# only pilot known to leave on a mission flying a Mustang and return flying a Focke-Wul



## daveT (Jul 25, 2011)

Great WWII Fighter Pilot Story!! 

Bruce Carr the only pilot known to leave on a mission flying a Mustang and return flying a Focke-Wulf
story attached




View attachment Bruce Carr.pdf


----------



## rochie (Jul 25, 2011)

amazing story


----------



## T Bolt (Jul 25, 2011)

Great Story! Thanks for posting it.


----------



## T Bolt (Jul 25, 2011)

I did a little looking around and found these pictures. Two of the Fw 190 Carr belly landed there is one of him in a mustang shortly before he passed away a few years ago and the rest are of one of his mustangs. The link is to a color video of a couple of pilots starting up P-51s. The first pilot is Carr
Google Image Result for http://1.bp.blogspot.com/_NFtqCMIGTKU/TTXLO-w4TUI/AAAAAAAADWo/6ugc5gktBlQ/s1600/73777ac.jpg


----------



## Aaron Brooks Wolters (Jul 25, 2011)

No matter how many times I read this story I get a big kick out of it. Mr. Carr is one of the true pilots.


----------



## N4521U (Jul 25, 2011)

One hellofa story. 
Would the FW classify as a Colonel Bruce Carr "Aces" GB plane I wonder?????????


----------



## Crimea_River (Jul 25, 2011)

If the story fits, why not?


----------



## RabidAlien (Jul 25, 2011)

This one never gets old!  to Mr. Carr for his flying career...now teaching angels how to REALLY fly!


----------



## evangilder (Jul 25, 2011)

That's a great story!

As an aside, Bob Hoover left for a mission in a Spitfire and returned 16 months later in an FW-190, though not at his home base. He escaped from a POW camp and stole it. 

Those were some brave guys!


----------



## Gnomey (Jul 26, 2011)

Indeed Eric! 

Great story!


----------



## Wayne Little (Jul 28, 2011)

Some sources I have read seem to indicate otherwise...quote taken from a note i kept some time ago...

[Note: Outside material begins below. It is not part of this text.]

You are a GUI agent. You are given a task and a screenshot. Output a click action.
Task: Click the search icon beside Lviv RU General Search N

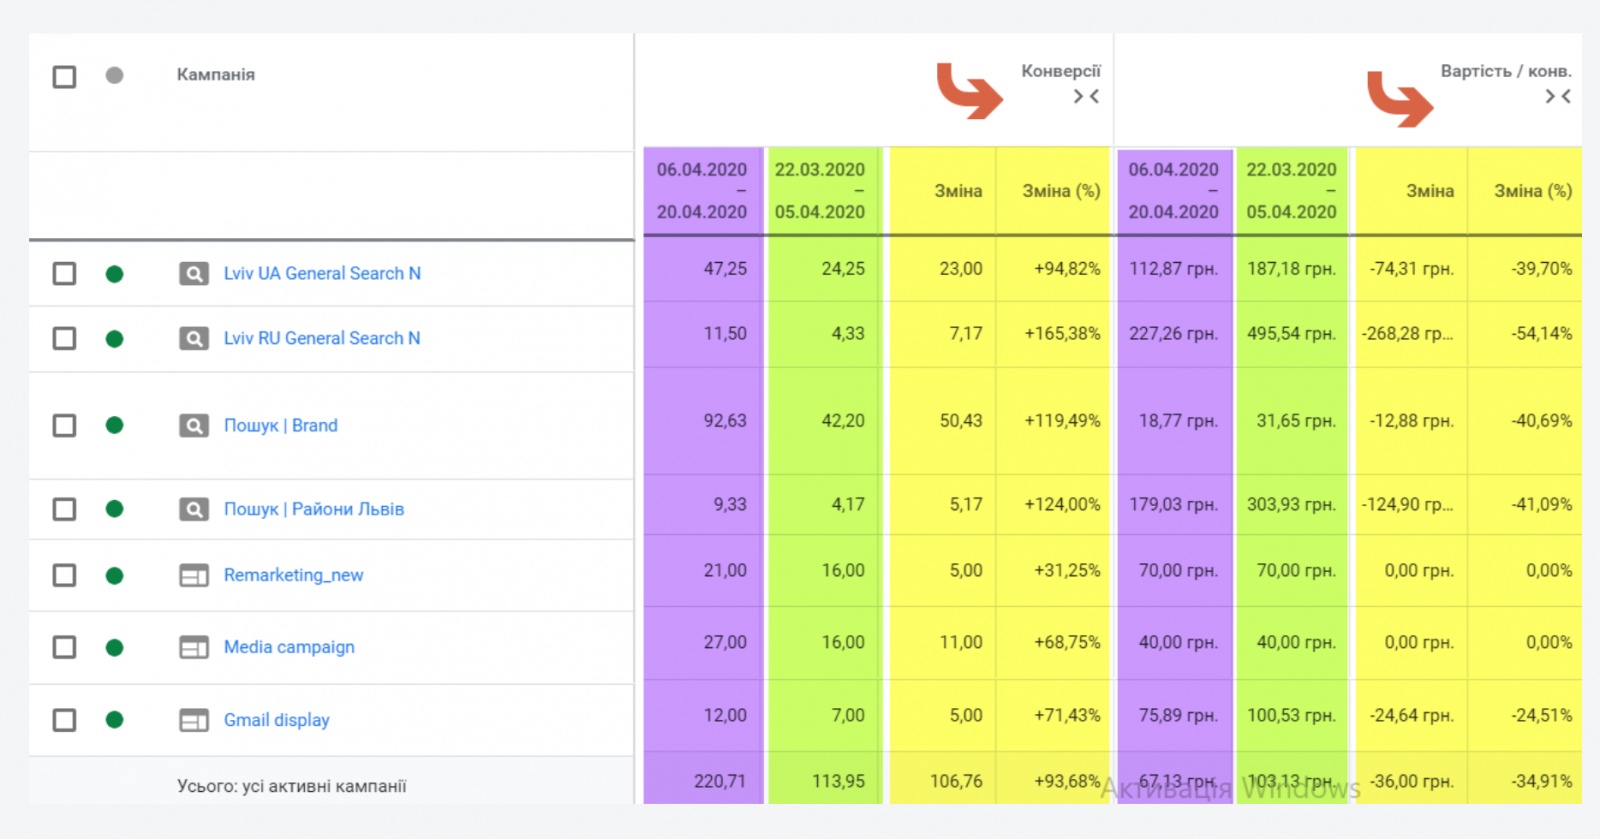coord(194,339)
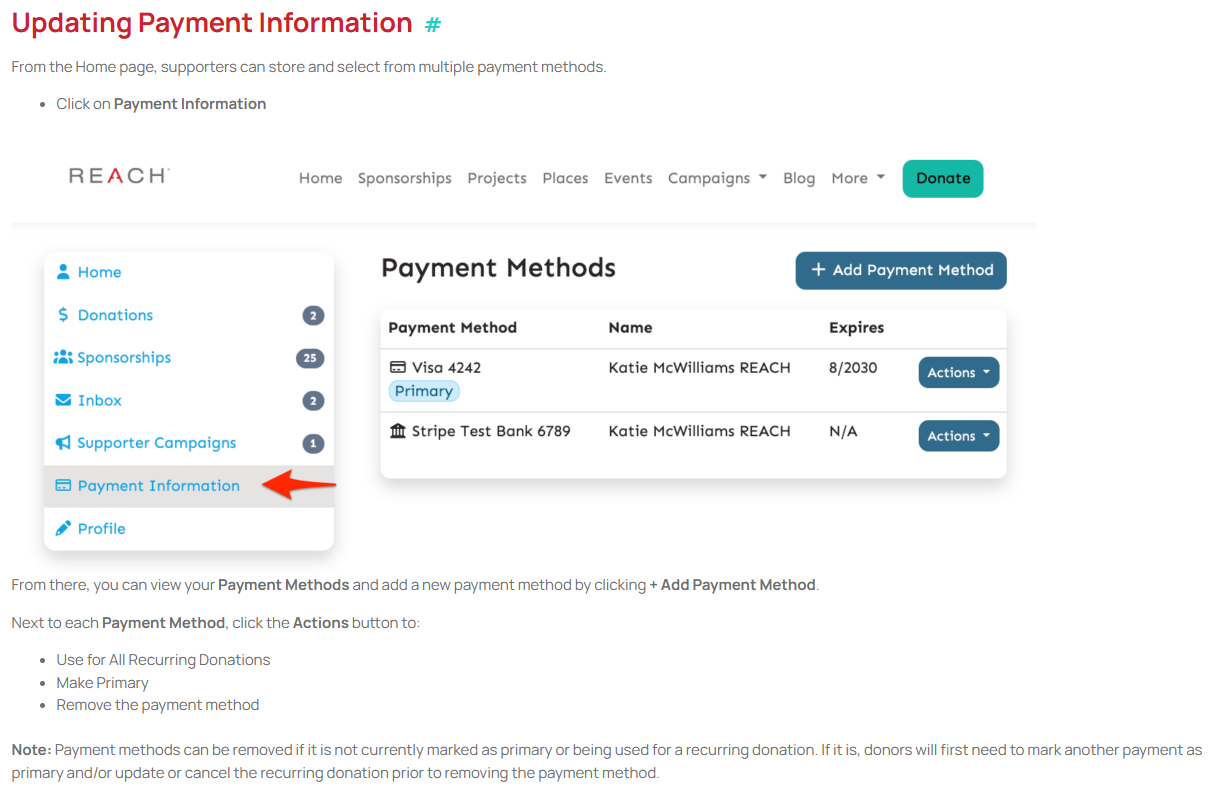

Quote...."Discussion of this event has raised some very strong emotions and there is lot's of confusion related to it. Let's start by saying that neither me nor anyone else has said that Bruce Carr in any way contributed to, or furthered, any "embellishments" of the story. Rather it seems that writers and editors over the many years since the event may well have. There are two distinct versions of the story. One holds that Lieutenant Carr was shot down behind enemy lines, evaded capture for several days and finally fashioned a scheme to steal a fighter from a Luftwaffe base and fly it to safety but had to belly in the plane on arrival. The other version which appeared in AIRFOIL magazine some years ago attempted to tell the story based on the first hand account of one Col.Felix Kozaczka USAF (Ret). Col Kozaczka flew with Carr in the 354th F.G. and sometimes as wingman. The Colonel's account states that actually the plane (Fw190 "Red 31")was taken from a captured airbase and flown back to the 354th's base at Ansbach where it was bellied in due to either a malfunction or inability to lower the landing gear. There are three things that substantiate the latter version: first, the Colonel was there and involved (I know that's not hard evidence); second, photographs taken of the crash site immediately after the landing show Carr standing with the plane clean shaven, and in a neat uniform w/tie etc.. That hardly fits with someone clawing around the countryside for several days (and by some accounts eating raw chickens to survive!); thirdly, and I think most importantly there are no AF records (according to the article) that show Lt.Carr as shot down and MIA nor are there any aircraft loss records that correspond to the time."


----------